3.1. Investigating Atmospheric Water Vapor Changes in Different Land Covers and in Time Series

To prepare the land cover map, six classes were identified in the study area, namely agricultural, residential areas, mountain and rocky lands, rangelands, bare lands, and sand dunes. Inheritance and field data were collected. The training samples were then collected from the area using aerial photographs, Google Earth images, and field observations. Using the image characteristics, land covers were determined within the study area. After separating the classes, the controlled classification of the maximum likelihood was performed. The kappa and overall accuracy coefficients were estimated at 0.86 and 0.98, respectively, indicating the acceptable accuracy of this classification method.

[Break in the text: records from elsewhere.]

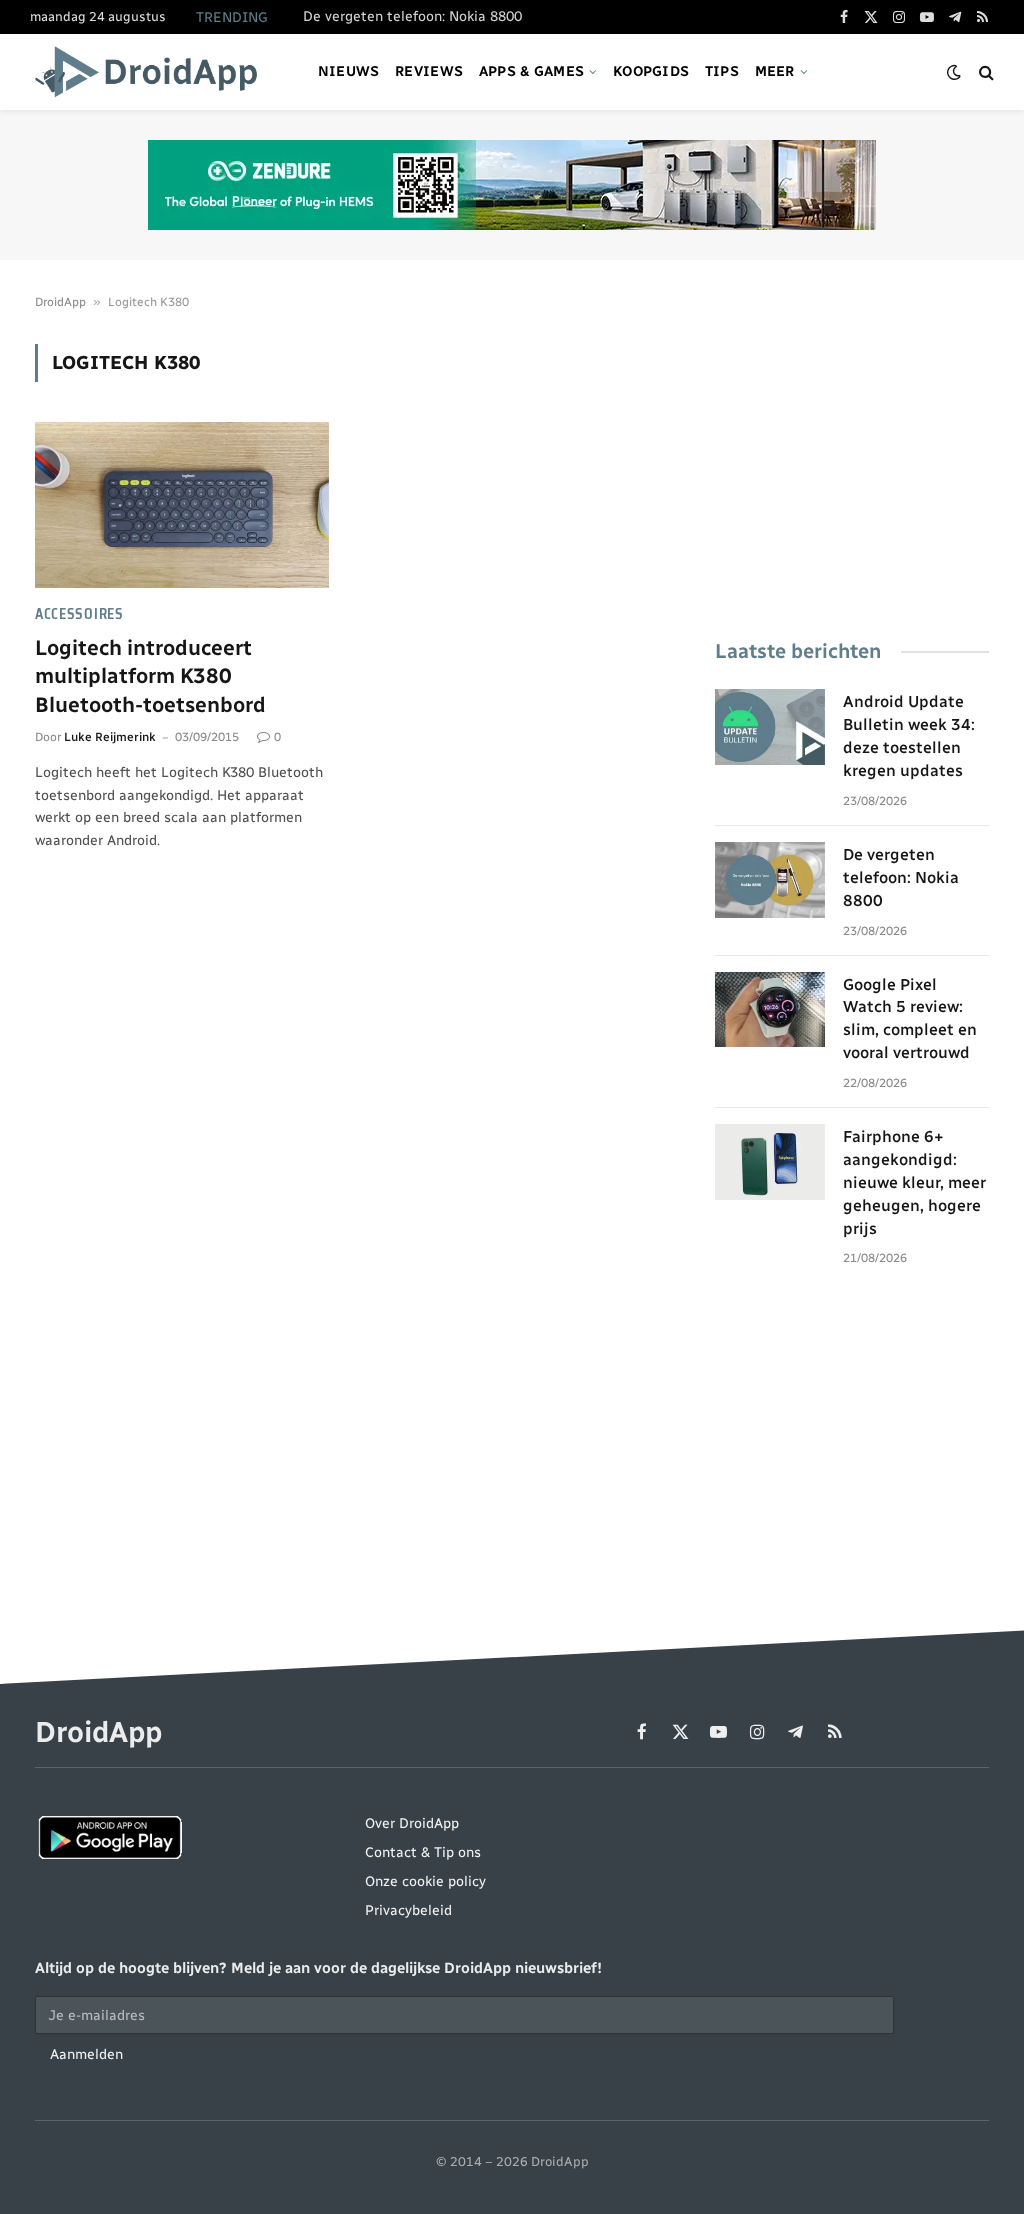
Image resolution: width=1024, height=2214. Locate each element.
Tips (722, 71)
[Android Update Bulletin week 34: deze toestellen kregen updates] (770, 727)
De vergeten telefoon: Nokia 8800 (412, 16)
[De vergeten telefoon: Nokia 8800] (770, 880)
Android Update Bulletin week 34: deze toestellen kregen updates (909, 736)
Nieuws (349, 71)
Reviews (429, 71)
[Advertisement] (852, 469)
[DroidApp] (152, 72)
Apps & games (531, 71)
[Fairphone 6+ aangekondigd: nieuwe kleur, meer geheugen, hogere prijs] (770, 1162)
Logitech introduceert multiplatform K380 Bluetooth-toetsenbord (150, 676)
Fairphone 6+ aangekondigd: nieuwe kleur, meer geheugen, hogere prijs (914, 1182)
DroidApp (60, 302)
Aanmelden (86, 2054)
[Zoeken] (984, 72)
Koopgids (651, 71)
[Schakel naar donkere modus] (954, 72)
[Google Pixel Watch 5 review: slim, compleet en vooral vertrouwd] (770, 1010)
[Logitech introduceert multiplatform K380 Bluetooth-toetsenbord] (182, 504)
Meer (775, 71)
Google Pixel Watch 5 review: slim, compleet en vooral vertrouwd (910, 1019)
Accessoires (79, 614)
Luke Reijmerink (110, 737)
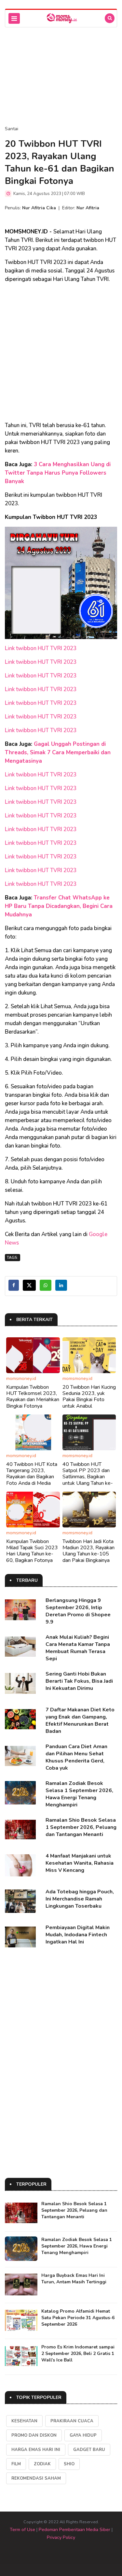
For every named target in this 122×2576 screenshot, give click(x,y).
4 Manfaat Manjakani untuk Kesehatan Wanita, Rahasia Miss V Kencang (80, 1863)
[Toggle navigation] (14, 18)
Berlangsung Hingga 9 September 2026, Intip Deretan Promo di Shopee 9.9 (78, 1611)
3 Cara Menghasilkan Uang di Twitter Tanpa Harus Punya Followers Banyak (58, 473)
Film (16, 2464)
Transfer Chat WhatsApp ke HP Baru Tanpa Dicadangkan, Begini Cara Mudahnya (59, 906)
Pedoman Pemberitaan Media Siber (74, 2530)
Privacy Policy (61, 2537)
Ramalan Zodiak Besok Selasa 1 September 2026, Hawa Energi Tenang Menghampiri (79, 1794)
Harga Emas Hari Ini (35, 2450)
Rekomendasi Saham (36, 2478)
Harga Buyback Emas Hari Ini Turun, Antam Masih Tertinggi (73, 2278)
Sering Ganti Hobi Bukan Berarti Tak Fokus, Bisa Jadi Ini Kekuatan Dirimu (79, 1681)
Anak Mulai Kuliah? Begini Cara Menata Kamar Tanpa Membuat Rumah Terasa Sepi (78, 1648)
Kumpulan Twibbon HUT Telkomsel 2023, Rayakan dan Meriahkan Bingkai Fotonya (32, 1397)
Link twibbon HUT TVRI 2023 (40, 648)
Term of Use (22, 2530)
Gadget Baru (89, 2450)
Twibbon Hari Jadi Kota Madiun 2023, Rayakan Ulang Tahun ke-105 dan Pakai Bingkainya (88, 1551)
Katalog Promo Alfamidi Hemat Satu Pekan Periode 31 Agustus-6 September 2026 (78, 2317)
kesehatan (24, 2421)
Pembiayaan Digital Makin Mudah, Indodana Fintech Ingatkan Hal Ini (78, 1934)
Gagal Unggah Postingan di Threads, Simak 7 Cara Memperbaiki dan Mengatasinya (58, 752)
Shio (69, 2464)
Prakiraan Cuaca (71, 2421)
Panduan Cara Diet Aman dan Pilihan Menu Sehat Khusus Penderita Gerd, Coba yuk (76, 1757)
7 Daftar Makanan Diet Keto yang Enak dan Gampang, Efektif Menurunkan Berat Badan (80, 1720)
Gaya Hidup (83, 2435)
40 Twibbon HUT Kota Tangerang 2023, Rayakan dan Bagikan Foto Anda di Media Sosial (31, 1477)
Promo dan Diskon (34, 2435)
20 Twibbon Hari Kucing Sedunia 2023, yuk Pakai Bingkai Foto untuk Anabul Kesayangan (89, 1400)
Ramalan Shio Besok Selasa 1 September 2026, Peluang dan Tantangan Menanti (81, 1827)
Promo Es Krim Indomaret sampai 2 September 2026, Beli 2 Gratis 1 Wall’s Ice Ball (78, 2353)
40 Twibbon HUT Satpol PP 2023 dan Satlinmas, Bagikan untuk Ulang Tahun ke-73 (87, 1477)
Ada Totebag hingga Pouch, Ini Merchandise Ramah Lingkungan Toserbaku (80, 1899)
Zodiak (42, 2464)
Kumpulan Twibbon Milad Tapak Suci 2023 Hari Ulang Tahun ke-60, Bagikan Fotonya (32, 1551)
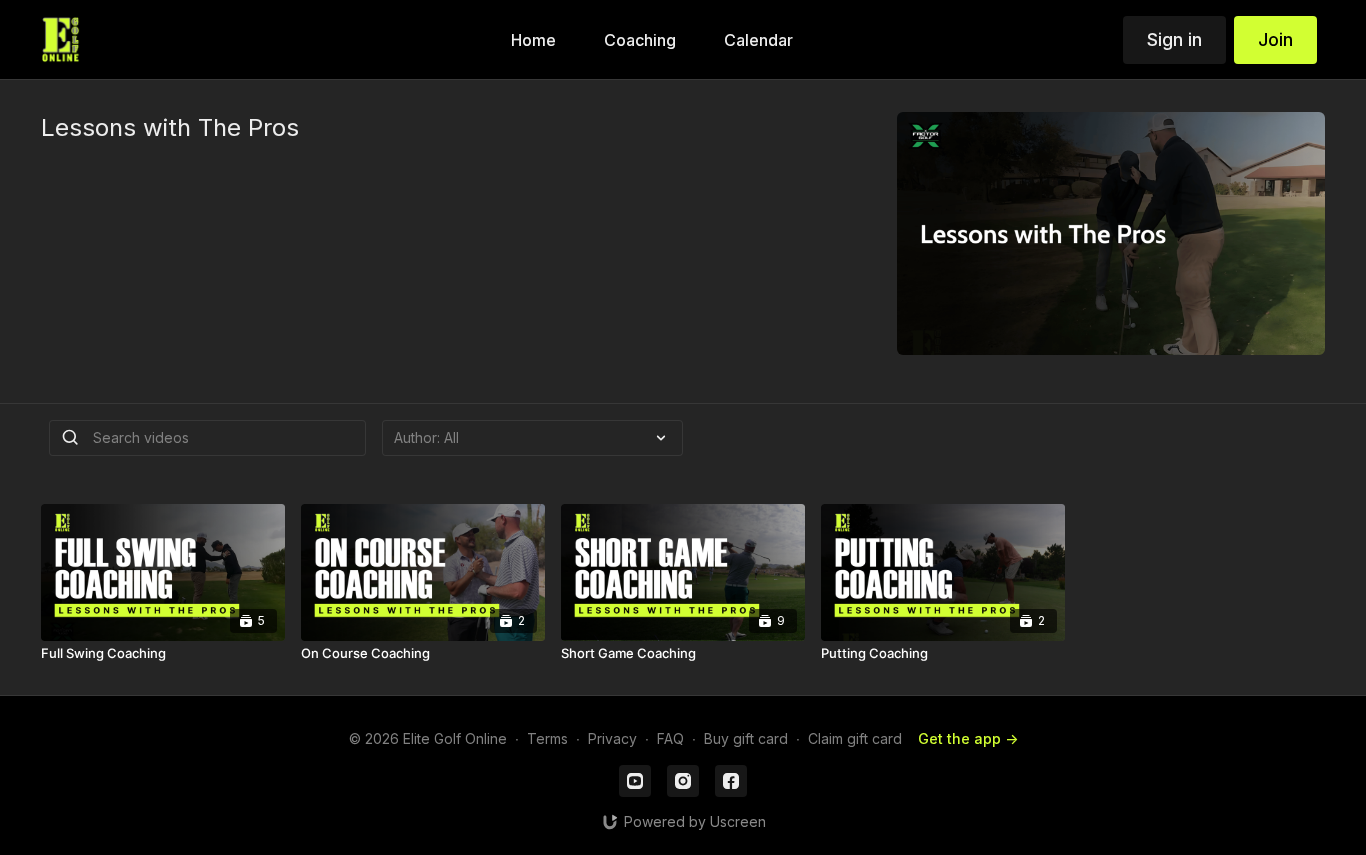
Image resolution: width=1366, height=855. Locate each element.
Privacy (612, 738)
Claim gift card (855, 738)
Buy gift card (746, 738)
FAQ (670, 738)
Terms (547, 738)
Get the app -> (968, 738)
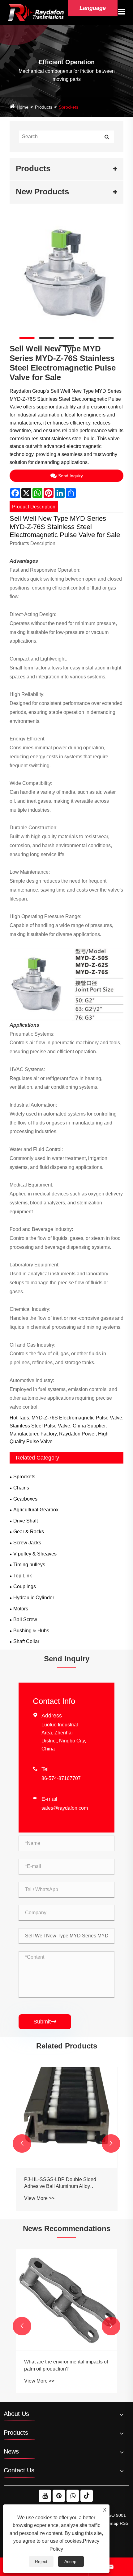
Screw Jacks (27, 1542)
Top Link (22, 1575)
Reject (41, 2561)
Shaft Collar (26, 1641)
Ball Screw (25, 1619)
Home (22, 107)
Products (43, 107)
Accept (71, 2561)
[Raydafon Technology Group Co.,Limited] (36, 11)
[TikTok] (86, 2496)
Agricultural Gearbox (35, 1509)
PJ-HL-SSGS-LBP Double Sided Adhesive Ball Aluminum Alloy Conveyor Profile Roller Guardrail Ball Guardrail (65, 2183)
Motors (20, 1608)
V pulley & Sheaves (35, 1553)
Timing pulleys (29, 1564)
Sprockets (68, 107)
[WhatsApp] (72, 2496)
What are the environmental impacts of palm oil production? (66, 2365)
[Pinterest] (59, 2496)
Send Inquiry (70, 475)
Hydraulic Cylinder (33, 1597)
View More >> (39, 2198)
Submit (44, 2022)
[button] (22, 2143)
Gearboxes (25, 1498)
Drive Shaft (25, 1520)
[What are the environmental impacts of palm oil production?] (66, 2299)
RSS (124, 2523)
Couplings (24, 1586)
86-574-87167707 (61, 1778)
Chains (21, 1487)
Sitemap (110, 2523)
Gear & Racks (28, 1531)
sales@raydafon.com (64, 1808)
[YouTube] (45, 2496)
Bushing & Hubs (31, 1630)
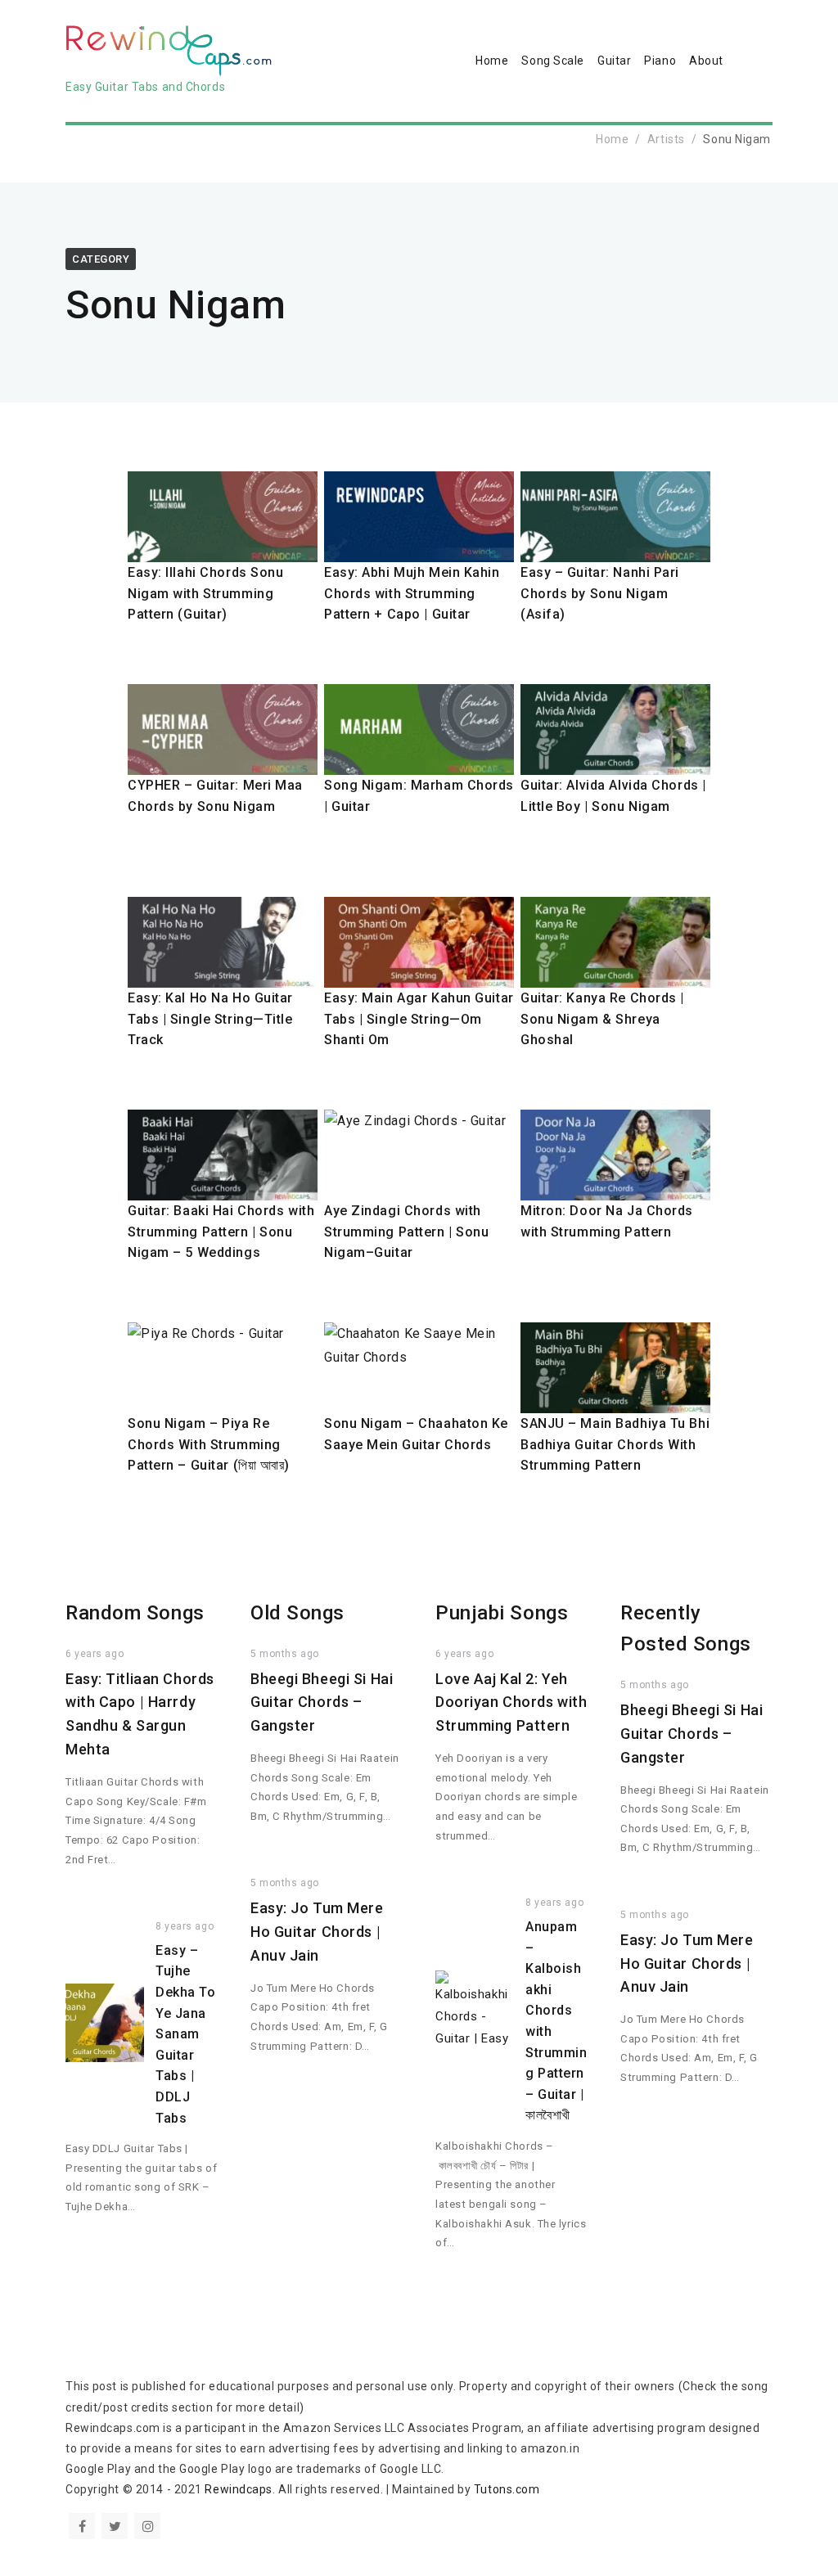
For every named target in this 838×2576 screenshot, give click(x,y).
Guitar (614, 60)
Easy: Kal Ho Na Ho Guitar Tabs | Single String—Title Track (210, 1018)
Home (491, 60)
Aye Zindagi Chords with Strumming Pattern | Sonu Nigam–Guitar (406, 1231)
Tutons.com (507, 2489)
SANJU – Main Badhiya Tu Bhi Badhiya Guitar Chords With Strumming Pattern (615, 1444)
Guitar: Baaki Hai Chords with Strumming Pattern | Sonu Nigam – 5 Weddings (221, 1231)
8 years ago (184, 1926)
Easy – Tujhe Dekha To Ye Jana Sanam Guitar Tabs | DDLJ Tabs (185, 2034)
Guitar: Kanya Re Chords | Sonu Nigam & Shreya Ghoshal (602, 1018)
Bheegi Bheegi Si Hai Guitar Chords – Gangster (321, 1702)
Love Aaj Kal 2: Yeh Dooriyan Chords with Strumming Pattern (511, 1702)
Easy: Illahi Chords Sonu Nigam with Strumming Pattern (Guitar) (205, 593)
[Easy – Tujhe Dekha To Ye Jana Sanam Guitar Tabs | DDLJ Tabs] (104, 2023)
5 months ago (284, 1654)
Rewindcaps (239, 2489)
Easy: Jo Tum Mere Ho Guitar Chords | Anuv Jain (317, 1931)
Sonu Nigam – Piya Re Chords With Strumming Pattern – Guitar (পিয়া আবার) (209, 1444)
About (706, 60)
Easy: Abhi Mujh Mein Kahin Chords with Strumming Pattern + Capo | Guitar (412, 593)
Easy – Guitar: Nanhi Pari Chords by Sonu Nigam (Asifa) (599, 593)
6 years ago (94, 1654)
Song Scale (552, 60)
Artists (666, 139)
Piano (660, 60)
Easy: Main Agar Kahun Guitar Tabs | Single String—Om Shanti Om (419, 1018)
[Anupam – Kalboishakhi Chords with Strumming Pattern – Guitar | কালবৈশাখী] (474, 2010)
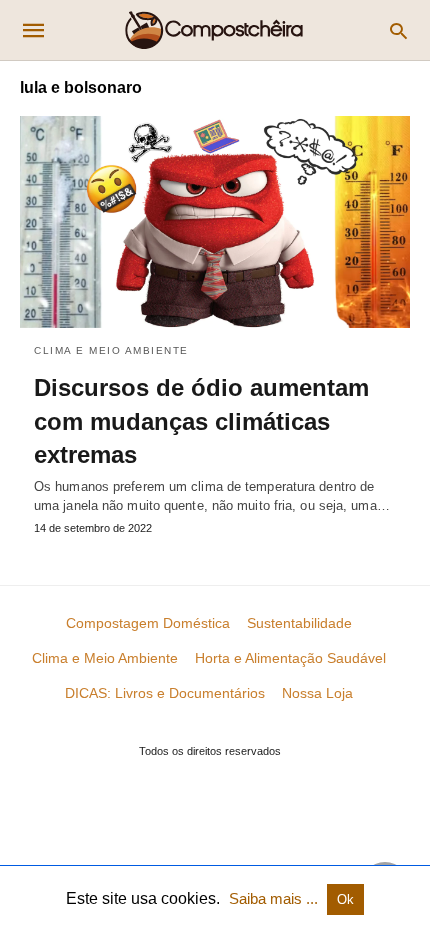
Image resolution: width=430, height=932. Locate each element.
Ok (345, 899)
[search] (398, 30)
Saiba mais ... (275, 898)
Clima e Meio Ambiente (111, 350)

According to the results, 2.61, 3.53, 30.32, 51.54, 2.78, and 9.19% of the study area in 2019 was composed of agricultural lands, urban areas, mountain, rangelands, bare lands, and sand dunes, respectively.
To investigate the amount of AWV in different land covers, the corresponding values were estimated using MODIS images during the timeframe of 2018–2019. Then, the values of mean maximum, mean minimum, mean, variation range, and standard deviation were examined for each land cover in one year (Table 2). Moreover, the mean AWV values corresponding to the bare lands, rangelands, sand dunes, residential areas, agricultural and mountainous lands were reported to be 0.18, 0.18, 0.19, 0.20, 0.20, and 0.21 g/cm 2 , respectively. The maximum and minimum AWV values are dedicated to the mountain and bare lands, respectively. The range of changes in the water vapor column in dry areas is small, but this small amount is effective in the accuracy of LST estimation.
To examine the water vapor changes for different land covers, three transects were drawn on the water vapor and land cover images (Figure 3). A comparison of these values indicates the difference between the water vapor amounts associated with different land covers and indicates the importance of estimating this component and using its image instead of a fixed value.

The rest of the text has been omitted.